# DATA FOR PROCESSING
******************************

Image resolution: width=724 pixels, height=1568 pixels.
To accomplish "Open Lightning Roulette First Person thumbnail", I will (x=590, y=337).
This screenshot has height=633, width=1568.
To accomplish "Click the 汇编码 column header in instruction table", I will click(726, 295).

******************************

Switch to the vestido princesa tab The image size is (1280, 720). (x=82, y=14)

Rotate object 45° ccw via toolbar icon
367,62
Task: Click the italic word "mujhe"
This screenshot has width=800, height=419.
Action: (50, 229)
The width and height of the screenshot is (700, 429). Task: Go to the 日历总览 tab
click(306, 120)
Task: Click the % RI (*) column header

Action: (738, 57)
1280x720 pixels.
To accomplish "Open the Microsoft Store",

******************************

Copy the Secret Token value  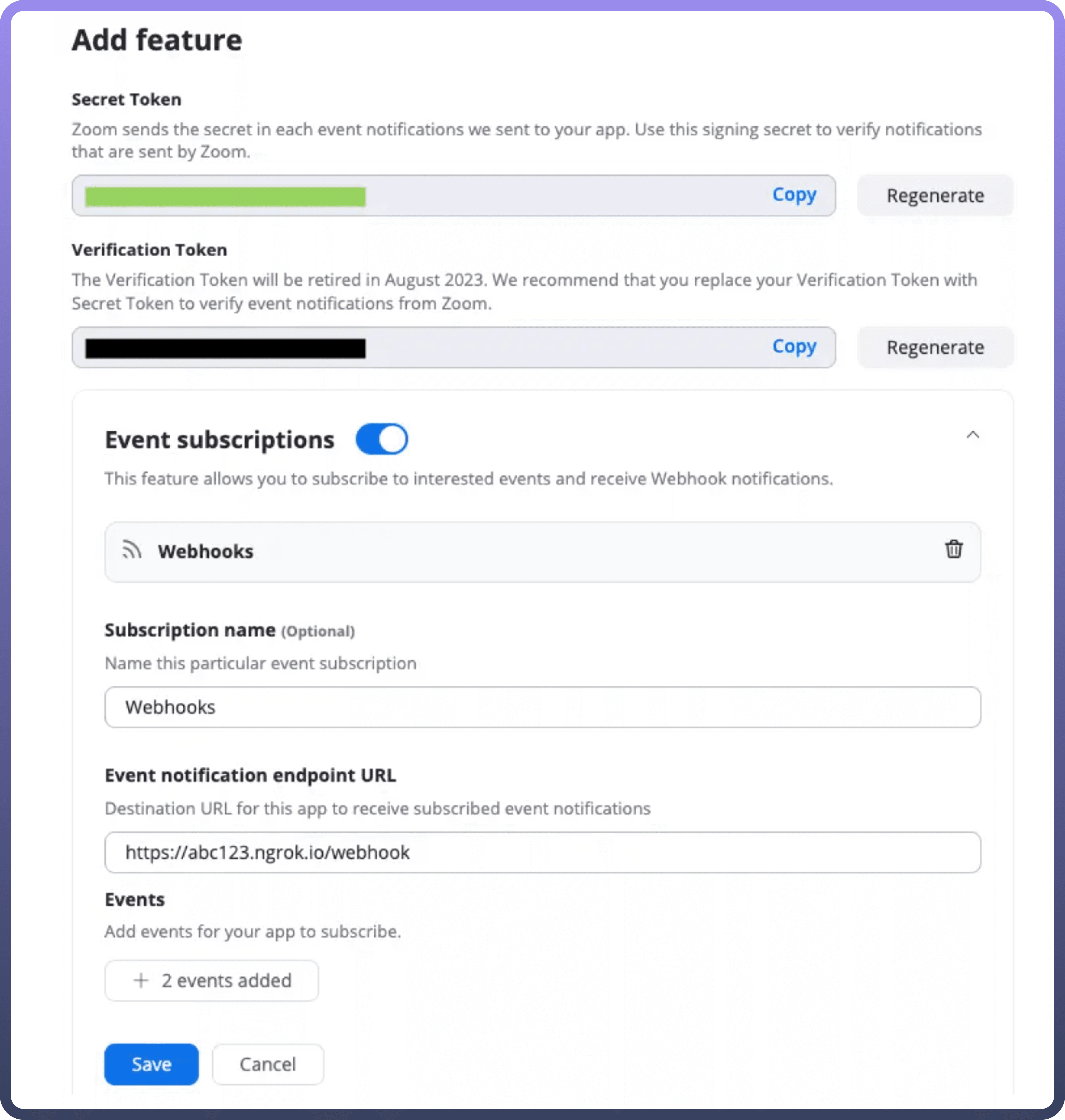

******************************

# INSTRUCTIONS FOR THE TASK
From the records above, tally every line that contains the string "accomplish"; the reply consists of that number alone.

# RESULT OF THE EXERCISE
3